A vantagem do gradualismo é
que o custo da crise cambial foi
muito menor do que na Ásia, onde houve uma recessão brutal. A
desvantagem, diz ele, é que mantém o país ainda vulnerável a
uma crise externa durante alguns
anos. Não só o déficit externo é
elevado, mas há uma rigidez no
pagamento de serviços (juros, dividendos etc.). É uma conta superior a US$ 25 bilhões ao ano e que
não tende a diminuir, alimentada por um estoque crescente de
investimentos diretos.
A perspectiva do governo é que,
em dois ou três anos, o ajuste poderá melhorar. Se: 1) a balança
comercial gerar saldos crescentes;
2) não houver crise externa séria;
e 3) houver disposição política para continuar gerando superávits
fiscais primários da ordem de
2,5% a 3% do PIB por vários
anos.
Existiria outra alternativa?
Sim, se o estoque de papel cambial sumisse, o câmbio superaria
R$ 2,00 por dólar mas, em compensação, os juros reais poderiam
cair para uns 3%, calcula.
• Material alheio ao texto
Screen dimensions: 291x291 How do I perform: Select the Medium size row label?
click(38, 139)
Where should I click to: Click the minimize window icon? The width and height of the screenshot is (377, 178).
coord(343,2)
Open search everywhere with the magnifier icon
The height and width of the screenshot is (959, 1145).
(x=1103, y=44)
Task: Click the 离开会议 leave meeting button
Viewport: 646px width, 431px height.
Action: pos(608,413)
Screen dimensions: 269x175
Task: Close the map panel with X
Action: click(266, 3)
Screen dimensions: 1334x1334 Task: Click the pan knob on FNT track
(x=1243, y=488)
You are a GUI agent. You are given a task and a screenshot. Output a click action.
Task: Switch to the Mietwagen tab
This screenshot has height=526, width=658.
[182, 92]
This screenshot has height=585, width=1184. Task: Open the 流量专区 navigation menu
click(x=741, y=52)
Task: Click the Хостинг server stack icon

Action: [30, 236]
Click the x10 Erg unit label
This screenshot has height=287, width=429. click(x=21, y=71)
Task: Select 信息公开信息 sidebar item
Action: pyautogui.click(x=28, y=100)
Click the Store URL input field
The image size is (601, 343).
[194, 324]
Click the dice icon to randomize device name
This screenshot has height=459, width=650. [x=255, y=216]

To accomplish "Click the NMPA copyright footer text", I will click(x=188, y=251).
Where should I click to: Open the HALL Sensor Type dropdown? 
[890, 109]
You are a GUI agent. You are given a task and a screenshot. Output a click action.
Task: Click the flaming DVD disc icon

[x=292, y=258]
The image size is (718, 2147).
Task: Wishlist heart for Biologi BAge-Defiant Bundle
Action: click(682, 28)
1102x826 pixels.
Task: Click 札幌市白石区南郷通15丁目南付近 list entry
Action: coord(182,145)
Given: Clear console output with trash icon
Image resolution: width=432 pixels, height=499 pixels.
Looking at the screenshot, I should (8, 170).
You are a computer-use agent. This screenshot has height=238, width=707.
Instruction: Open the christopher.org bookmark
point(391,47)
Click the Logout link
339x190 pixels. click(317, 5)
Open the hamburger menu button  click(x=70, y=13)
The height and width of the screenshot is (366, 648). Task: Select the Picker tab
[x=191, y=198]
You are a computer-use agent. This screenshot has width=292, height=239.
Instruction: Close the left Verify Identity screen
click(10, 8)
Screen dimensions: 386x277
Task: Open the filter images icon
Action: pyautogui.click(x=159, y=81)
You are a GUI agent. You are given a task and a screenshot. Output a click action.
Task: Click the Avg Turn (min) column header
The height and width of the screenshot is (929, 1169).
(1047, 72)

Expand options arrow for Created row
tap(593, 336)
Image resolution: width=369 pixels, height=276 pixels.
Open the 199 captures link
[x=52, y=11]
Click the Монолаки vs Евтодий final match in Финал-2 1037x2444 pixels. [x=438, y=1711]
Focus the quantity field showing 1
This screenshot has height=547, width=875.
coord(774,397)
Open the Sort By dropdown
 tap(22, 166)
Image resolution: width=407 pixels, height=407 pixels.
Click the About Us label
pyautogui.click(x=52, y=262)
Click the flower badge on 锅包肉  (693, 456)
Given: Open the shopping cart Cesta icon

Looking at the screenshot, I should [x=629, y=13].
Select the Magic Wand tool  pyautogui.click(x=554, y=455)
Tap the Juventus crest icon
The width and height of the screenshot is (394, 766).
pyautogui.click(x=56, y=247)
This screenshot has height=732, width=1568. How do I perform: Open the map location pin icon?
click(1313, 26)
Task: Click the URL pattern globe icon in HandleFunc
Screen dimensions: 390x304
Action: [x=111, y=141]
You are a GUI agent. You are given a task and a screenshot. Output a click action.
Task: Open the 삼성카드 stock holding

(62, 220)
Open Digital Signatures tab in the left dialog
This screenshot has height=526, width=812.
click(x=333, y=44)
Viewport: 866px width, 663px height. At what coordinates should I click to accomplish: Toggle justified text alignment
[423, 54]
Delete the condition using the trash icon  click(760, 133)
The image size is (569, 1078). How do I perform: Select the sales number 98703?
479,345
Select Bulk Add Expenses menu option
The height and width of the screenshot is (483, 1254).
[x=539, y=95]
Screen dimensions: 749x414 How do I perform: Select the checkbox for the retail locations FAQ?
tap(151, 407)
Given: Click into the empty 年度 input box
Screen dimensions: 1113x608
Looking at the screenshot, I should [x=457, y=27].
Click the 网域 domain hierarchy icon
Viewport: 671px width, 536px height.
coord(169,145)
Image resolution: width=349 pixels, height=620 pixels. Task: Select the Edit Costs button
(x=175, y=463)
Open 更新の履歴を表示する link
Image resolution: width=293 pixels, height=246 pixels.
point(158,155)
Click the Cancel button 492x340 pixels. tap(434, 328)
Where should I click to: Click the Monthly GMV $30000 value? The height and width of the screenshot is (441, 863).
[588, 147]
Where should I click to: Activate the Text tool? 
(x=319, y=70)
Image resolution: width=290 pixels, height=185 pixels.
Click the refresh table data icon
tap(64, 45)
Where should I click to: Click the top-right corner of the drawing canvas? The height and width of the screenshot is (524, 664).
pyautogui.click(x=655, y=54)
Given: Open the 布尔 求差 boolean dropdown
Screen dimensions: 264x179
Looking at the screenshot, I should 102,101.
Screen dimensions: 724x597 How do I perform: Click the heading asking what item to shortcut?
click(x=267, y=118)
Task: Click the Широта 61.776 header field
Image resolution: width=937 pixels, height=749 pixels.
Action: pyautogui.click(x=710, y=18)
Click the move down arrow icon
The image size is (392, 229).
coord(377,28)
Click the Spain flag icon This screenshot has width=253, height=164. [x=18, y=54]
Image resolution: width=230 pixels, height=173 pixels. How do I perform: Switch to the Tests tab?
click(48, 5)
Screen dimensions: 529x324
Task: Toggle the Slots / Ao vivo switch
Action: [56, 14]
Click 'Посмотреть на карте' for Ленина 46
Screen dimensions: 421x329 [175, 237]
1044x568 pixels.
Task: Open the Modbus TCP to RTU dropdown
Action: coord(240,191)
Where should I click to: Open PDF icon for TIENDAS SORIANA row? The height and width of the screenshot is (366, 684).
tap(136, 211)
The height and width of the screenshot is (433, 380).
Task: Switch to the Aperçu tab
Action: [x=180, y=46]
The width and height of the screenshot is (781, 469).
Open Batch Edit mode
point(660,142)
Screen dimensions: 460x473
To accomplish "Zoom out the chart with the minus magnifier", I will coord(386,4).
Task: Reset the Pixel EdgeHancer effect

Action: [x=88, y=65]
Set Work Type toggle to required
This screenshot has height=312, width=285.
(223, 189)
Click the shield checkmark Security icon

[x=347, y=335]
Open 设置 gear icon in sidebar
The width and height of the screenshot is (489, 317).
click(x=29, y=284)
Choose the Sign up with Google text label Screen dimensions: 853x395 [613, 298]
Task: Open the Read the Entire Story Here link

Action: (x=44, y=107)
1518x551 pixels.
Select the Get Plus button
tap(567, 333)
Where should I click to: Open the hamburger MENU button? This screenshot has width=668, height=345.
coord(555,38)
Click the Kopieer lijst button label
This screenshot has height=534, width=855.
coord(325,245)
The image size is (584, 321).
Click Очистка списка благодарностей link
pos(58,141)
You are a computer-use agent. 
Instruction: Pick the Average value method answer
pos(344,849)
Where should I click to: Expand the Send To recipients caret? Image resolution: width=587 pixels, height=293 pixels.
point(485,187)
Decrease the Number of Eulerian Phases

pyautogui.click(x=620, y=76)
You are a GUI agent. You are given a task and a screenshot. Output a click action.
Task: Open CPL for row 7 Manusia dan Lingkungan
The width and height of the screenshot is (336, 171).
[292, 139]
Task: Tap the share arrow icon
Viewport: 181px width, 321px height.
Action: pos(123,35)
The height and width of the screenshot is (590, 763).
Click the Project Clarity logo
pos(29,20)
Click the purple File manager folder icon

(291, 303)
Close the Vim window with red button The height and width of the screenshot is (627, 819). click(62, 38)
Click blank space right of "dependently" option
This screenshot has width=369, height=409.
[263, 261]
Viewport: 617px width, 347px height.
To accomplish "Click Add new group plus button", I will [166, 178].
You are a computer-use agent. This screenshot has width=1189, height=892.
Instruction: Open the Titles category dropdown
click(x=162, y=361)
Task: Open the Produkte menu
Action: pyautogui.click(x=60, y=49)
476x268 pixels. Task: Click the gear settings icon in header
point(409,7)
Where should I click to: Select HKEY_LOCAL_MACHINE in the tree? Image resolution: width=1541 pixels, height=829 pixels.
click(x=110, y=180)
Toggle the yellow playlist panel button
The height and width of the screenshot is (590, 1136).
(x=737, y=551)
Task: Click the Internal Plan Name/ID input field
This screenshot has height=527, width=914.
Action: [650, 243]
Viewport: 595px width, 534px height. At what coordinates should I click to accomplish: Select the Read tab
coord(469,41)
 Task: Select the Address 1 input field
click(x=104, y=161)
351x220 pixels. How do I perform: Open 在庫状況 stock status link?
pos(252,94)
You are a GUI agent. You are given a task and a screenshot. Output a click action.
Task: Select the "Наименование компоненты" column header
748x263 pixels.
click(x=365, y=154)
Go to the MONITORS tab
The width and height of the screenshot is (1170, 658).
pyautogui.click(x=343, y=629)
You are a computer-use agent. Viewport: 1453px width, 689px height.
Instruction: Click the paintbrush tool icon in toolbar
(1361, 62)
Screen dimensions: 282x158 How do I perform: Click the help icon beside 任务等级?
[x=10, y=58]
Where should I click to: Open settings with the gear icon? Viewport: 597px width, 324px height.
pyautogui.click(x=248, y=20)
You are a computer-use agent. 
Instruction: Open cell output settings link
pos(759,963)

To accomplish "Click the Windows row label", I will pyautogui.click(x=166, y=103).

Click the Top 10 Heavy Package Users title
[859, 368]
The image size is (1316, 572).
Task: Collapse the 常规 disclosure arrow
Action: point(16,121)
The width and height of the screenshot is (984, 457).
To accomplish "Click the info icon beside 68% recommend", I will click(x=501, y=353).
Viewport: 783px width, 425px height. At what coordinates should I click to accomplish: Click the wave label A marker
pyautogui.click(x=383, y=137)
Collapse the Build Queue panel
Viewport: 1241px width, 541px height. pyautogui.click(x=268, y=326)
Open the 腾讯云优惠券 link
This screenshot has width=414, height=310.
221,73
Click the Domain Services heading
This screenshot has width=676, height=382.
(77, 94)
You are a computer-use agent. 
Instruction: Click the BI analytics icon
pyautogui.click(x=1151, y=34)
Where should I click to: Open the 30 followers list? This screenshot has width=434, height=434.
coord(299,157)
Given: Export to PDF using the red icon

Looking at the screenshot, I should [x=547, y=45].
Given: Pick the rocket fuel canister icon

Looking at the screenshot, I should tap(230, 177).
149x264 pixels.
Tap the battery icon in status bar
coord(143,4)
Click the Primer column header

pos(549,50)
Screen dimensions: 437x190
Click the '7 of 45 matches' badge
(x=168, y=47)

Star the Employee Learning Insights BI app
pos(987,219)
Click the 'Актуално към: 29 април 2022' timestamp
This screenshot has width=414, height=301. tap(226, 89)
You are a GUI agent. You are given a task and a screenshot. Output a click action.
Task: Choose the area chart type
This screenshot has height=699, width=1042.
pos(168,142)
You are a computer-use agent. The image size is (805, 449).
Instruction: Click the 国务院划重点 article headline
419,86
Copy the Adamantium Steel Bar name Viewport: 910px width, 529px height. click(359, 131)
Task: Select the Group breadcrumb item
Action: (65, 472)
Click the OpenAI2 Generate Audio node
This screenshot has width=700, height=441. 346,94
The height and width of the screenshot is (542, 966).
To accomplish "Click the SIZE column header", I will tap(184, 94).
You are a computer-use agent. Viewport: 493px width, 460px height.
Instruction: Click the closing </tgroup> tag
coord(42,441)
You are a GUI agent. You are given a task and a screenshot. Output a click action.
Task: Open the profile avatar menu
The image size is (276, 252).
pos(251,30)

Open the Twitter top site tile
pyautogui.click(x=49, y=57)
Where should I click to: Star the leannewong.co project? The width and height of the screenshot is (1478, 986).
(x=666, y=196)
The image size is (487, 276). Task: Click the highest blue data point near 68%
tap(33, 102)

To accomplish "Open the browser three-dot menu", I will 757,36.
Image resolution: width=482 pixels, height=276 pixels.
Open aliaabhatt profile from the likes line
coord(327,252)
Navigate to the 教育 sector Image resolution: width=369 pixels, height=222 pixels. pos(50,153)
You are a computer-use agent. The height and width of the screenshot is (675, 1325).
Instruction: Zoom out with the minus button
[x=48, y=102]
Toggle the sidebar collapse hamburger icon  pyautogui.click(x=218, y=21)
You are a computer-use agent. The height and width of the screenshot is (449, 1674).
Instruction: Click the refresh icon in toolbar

Não dá
para ter apenas a metade boa da
equação, ou seja, reduzir os juros
mais rapidamente sem aceitar,
em contrapartida, uma desvalorização também maior.
A vantagem é que, com os juros
despencando, o ajuste fiscal seria
muito mais rápido e radical. O estoque da dívida pública cairia rapidamente a um nível sustentável
sem exigir a geração de superávits
primários expressivos durante
muitos anos. Manter esses superávits, em qualquer cenário, é politicamente complicado.
Haveria duas desvantagens. A
primeira é que uma desvalorização mais forte teria algum impacto inflacionário. Ele argumenta
que, com a perspectiva de um
ajuste fiscal forte e com os outros
fundamentos sob controle, haveria como absorver o impacto inflacionário como um choque único, não permanente.
A outra desvantagem é que um
arranjo de política econômica como esse seria incompatível com a
manutenção do sistema atual de
metas inflacionárias. Até porque
o principal instrumento do BC
para controlar a inflação, nesse
sistema, é poder elevar os juros.
Em suma, aceitar as sugestões
de Francisco Pinto significaria
trocar um sistema que está funcionando bem, mas embute um
gradualismo que pode ser perigoso, por outro que geraria um ajuste externo e fiscal mais rápido,
mas criaria novas incertezas. Enquanto o mundo estiver em paz, a
mudança parece um risco desnecessário. Quando um tombo na
Nasdaq faz os mercados voltarem
a sentir um frio na espinha, a discussão soa mais relevante.